### Short exercise 1
In the passage on the threshold setting unit, which unit receives the increased threshold from the threshold updating unit 306?
### Short exercise 2
Reproduce a portion of the passage on the threshold setting unit, starting at the words "FIG. 3 is a" and ending after the words "the present invention.".

### Document extract
* * * *

FIG. 3 is a block diagram more specifically illustrating the structure of a threshold setting unit in an apparatus for determining an encoding mode according to the presented embodiment of the present invention.
With reference to FIG. 3, the threshold setting unit 210 includes a 16×16 macroblock number counting unit 300, mean number calculating unit 302, comparing unit 304, and a threshold updating unit 306.
Herein, the 16×16 macroblock number counting unit 300 counts the number of 16×16 macro blocks of a frame which is currently being encoded according to a signal for increasing the number of 16×16 macro blocks from the encoding mode determining unit 208, and provides the number of 16×16 macro blocks included in a frame to the comparing unit 304.
The comparing unit 304 compares the counted number of 16×16 macro blocks (i.e., the number of 16×16 macro blocks included in a current frame) with the mean of the number of 16×16 macro blocks of each of the frames before the frame currently being encoded, which is provided from the mean number calculating unit 302. Next, the comparing unit 304 outputs a result of the comparison to the threshold updating unit 306.
Herein, the mean number calculating unit 302 stores the number of 16×16 macro blocks of each of the previous frames whose encoding has been completed, and calculates the mean of the number of 16×16 macro blocks within each of the frames. Next, the mean number calculating unit 302 provides the mean of the number of 16×16 macro blocks to comparing unit 304. Then, if the comparison of the comparing unit 304 is completed, the mean number calculating unit 302 receives, from the comparing unit 304, the number of macro blocks of the frame whose encoding is currently completed, and calculates the mean of the number of 16×16 macro blocks including the number of macro blocks of the frame whose encoding is currently completed, to update the previous mean with the currently calculated mean of the number of 16×16 macro blocks among the frames or within the frame (referred to herein as “among the frames”).
Meanwhile, if the threshold updating unit 306 receives a result of the comparison from the comparing unit 304, the threshold updating unit 306 determines whether to vary the threshold according to the result of the comparison. Namely, for example, if the counted number of 16×16 macro blocks is equal to or more than the calculated mean of the number of 16×16 macro blocks among the frames, the threshold updating unit 306 determines the increase of the threshold by a preset increment, and increases a threshold currently stored in the threshold storage unit 308. Herein, the preset increment can be an optimized value acquired through an experiment. Then, the threshold updating unit 306 provides the increased threshold to the SAD comparing unit 206. Hereupon, as described in detail, the SAD comparing unit 206 replaces the currently set threshold with the increased threshold, and accordingly, a SAD value calculated from a frame currently being encoded, is compared with the increased threshold. Therefore, in this case, an encoding mode can be determined as a 16×16 macroblock mode.

* * * *

### Records
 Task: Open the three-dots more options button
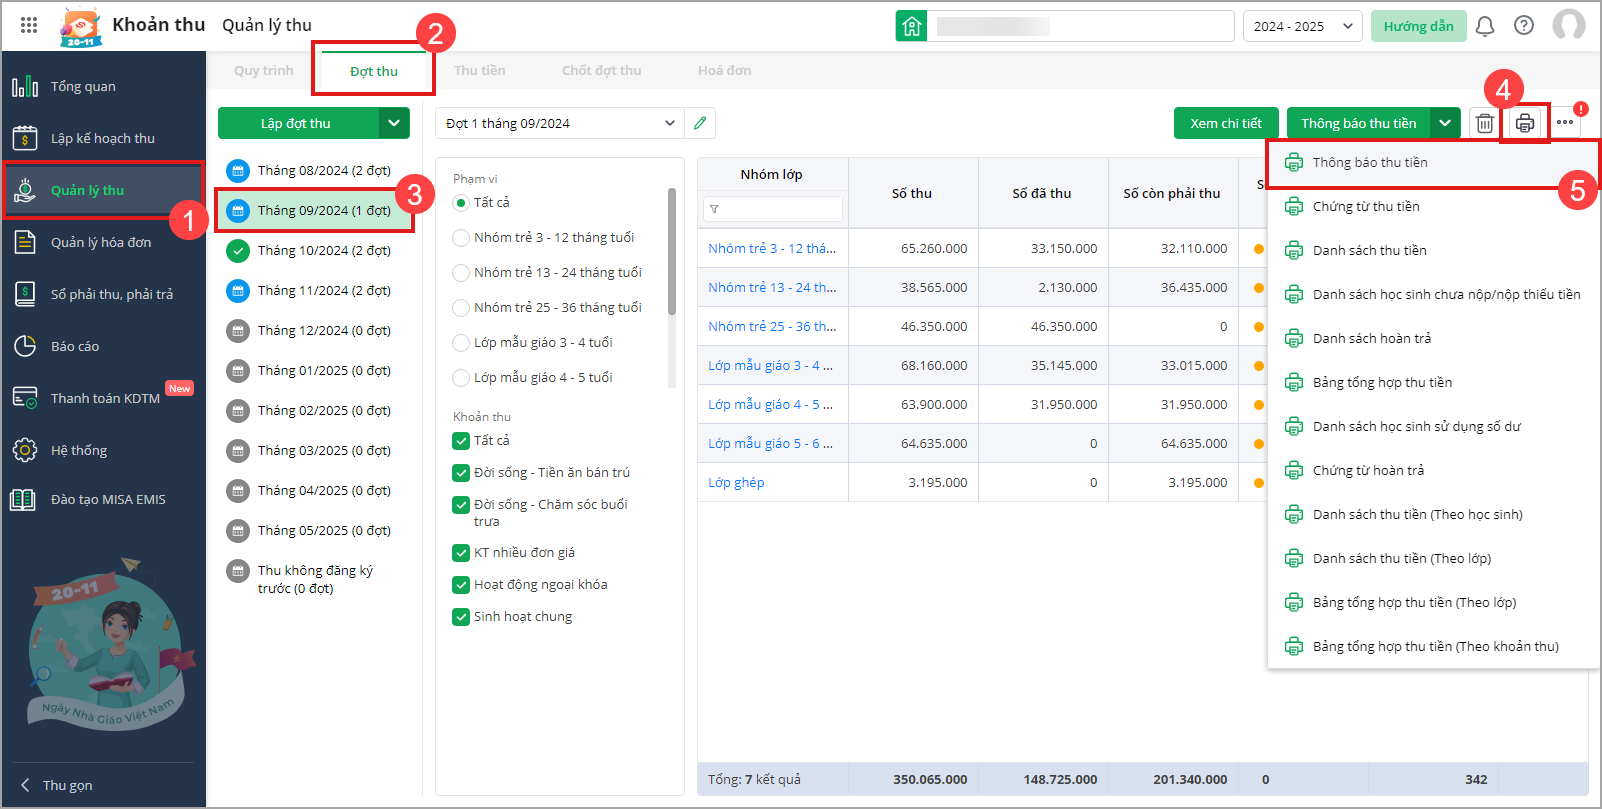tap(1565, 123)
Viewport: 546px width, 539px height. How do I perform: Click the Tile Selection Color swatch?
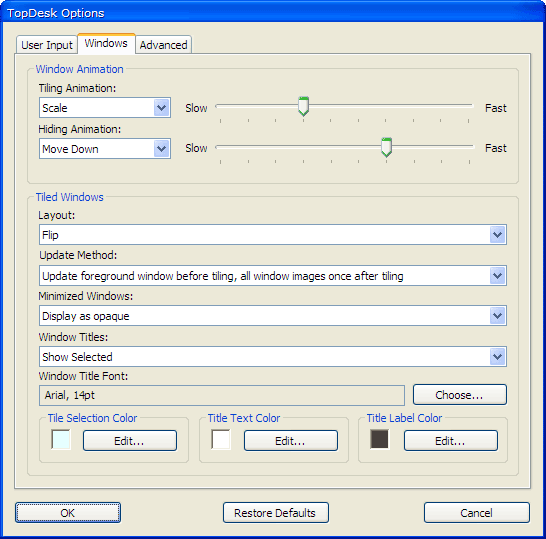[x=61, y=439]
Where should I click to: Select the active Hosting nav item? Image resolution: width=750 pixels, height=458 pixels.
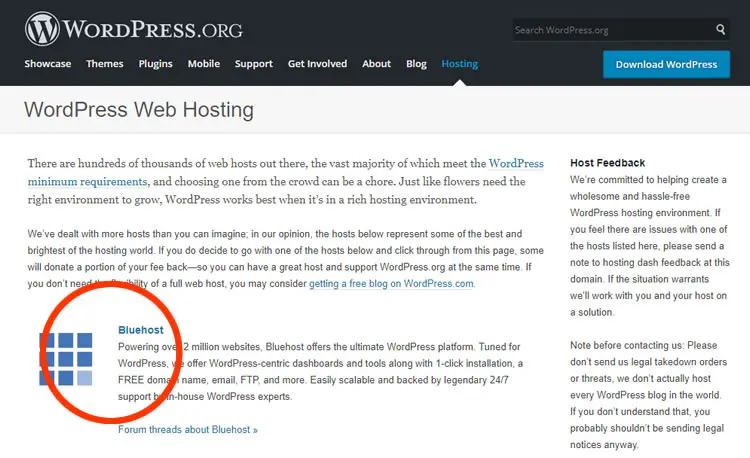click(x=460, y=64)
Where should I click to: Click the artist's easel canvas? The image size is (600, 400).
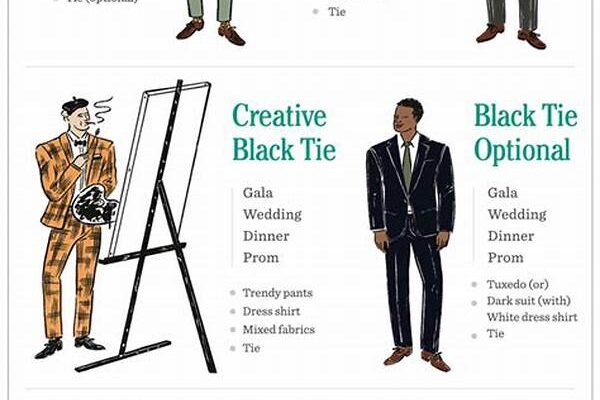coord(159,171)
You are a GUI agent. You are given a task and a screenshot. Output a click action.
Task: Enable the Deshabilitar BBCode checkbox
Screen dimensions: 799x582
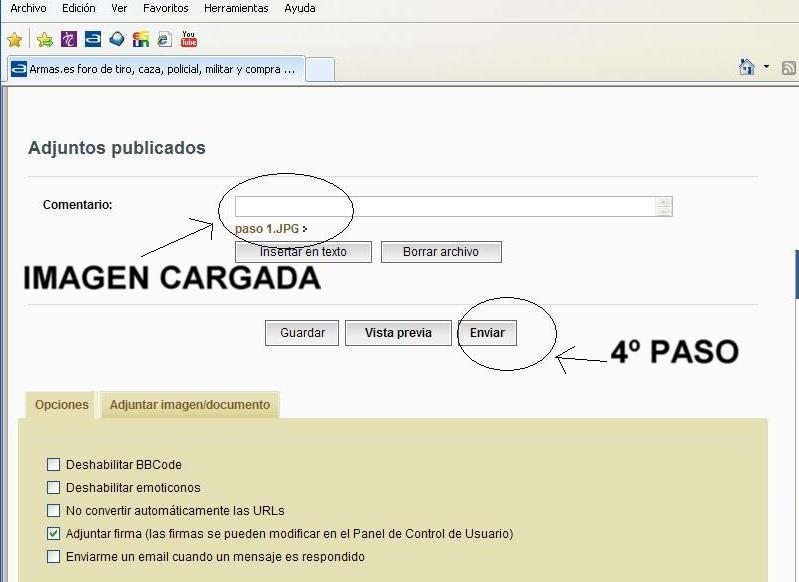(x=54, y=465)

* * * *

### Written answer 1
The SAD comparing unit 206.

### Written answer 2
FIG. 3 is a block diagram more specifically illustrating the structure of a threshold setting unit in an apparatus for determining an encoding mode according to the presented embodiment of the present invention.